**DADOS FORNECIDOS:**
■ ■ ■ ■ ■

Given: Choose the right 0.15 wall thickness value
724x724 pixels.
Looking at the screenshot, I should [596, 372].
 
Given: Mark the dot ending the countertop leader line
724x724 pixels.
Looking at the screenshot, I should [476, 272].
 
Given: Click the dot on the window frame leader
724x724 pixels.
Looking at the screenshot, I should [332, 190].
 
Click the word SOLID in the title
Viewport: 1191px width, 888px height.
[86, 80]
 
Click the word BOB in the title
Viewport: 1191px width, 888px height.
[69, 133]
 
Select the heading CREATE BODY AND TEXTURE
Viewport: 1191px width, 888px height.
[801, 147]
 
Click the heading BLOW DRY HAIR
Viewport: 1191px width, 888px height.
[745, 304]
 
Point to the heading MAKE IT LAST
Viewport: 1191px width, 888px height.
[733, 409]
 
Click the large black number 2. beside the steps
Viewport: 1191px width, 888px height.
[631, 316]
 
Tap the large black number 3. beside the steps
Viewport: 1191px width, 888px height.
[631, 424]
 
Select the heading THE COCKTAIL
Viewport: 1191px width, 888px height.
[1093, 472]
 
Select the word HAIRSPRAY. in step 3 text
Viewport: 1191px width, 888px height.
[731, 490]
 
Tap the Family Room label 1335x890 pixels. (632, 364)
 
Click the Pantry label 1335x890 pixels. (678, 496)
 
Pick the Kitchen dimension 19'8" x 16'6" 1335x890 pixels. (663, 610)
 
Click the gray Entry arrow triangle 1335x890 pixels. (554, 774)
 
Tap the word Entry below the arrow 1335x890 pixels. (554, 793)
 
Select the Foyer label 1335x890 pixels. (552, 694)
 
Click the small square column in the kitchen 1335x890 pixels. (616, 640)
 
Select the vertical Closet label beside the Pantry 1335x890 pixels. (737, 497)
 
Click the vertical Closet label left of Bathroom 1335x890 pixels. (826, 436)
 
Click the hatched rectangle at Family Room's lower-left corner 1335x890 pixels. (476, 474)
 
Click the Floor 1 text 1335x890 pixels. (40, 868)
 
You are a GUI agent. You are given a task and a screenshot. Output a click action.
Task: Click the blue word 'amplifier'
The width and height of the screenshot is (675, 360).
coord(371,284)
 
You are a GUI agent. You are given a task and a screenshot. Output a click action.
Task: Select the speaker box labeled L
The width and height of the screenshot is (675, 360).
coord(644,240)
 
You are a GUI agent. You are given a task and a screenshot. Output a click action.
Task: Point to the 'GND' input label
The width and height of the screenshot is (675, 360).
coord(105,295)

■ ■ ■ ■ ■

**TAREFA DO EXERCÍCIO:**
Organize todas as linhas do material acima em uma lista numerada e deixe de fora as linhas em branco.

**RESPOSTA AO PROBLEMA:**
1. Given: Choose the right 0.15 wall thickness value
2. 724x724 pixels.
3. Looking at the screenshot, I should [596, 372].
4. Given: Mark the dot ending the countertop leader line
5. 724x724 pixels.
6. Looking at the screenshot, I should [476, 272].
7. Given: Click the dot on the window frame leader
8. 724x724 pixels.
9. Looking at the screenshot, I should [332, 190].
10. Click the word SOLID in the title
11. Viewport: 1191px width, 888px height.
12. [86, 80]
13. Click the word BOB in the title
14. Viewport: 1191px width, 888px height.
15. [69, 133]
16. Select the heading CREATE BODY AND TEXTURE
17. Viewport: 1191px width, 888px height.
18. [801, 147]
19. Click the heading BLOW DRY HAIR
20. Viewport: 1191px width, 888px height.
21. [745, 304]
22. Point to the heading MAKE IT LAST
23. Viewport: 1191px width, 888px height.
24. [733, 409]
25. Click the large black number 2. beside the steps
26. Viewport: 1191px width, 888px height.
27. [631, 316]
28. Tap the large black number 3. beside the steps
29. Viewport: 1191px width, 888px height.
30. [631, 424]
31. Select the heading THE COCKTAIL
32. Viewport: 1191px width, 888px height.
33. [1093, 472]
34. Select the word HAIRSPRAY. in step 3 text
35. Viewport: 1191px width, 888px height.
36. [731, 490]
37. Tap the Family Room label 1335x890 pixels. (632, 364)
38. Click the Pantry label 1335x890 pixels. (678, 496)
39. Pick the Kitchen dimension 19'8" x 16'6" 1335x890 pixels. (663, 610)
40. Click the gray Entry arrow triangle 1335x890 pixels. (554, 774)
41. Tap the word Entry below the arrow 1335x890 pixels. (554, 793)
42. Select the Foyer label 1335x890 pixels. (552, 694)
43. Click the small square column in the kitchen 1335x890 pixels. (616, 640)
44. Select the vertical Closet label beside the Pantry 1335x890 pixels. (737, 497)
45. Click the vertical Closet label left of Bathroom 1335x890 pixels. (826, 436)
46. Click the hatched rectangle at Family Room's lower-left corner 1335x890 pixels. (476, 474)
47. Click the Floor 1 text 1335x890 pixels. (40, 868)
48. You are a GUI agent. You are given a task and a screenshot. Output a click action.
49. Task: Click the blue word 'amplifier'
50. The width and height of the screenshot is (675, 360).
51. coord(371,284)
52. You are a GUI agent. You are given a task and a screenshot. Output a click action.
53. Task: Select the speaker box labeled L
54. The width and height of the screenshot is (675, 360).
55. coord(644,240)
56. You are a GUI agent. You are given a task and a screenshot. Output a click action.
57. Task: Point to the 'GND' input label
58. The width and height of the screenshot is (675, 360).
59. coord(105,295)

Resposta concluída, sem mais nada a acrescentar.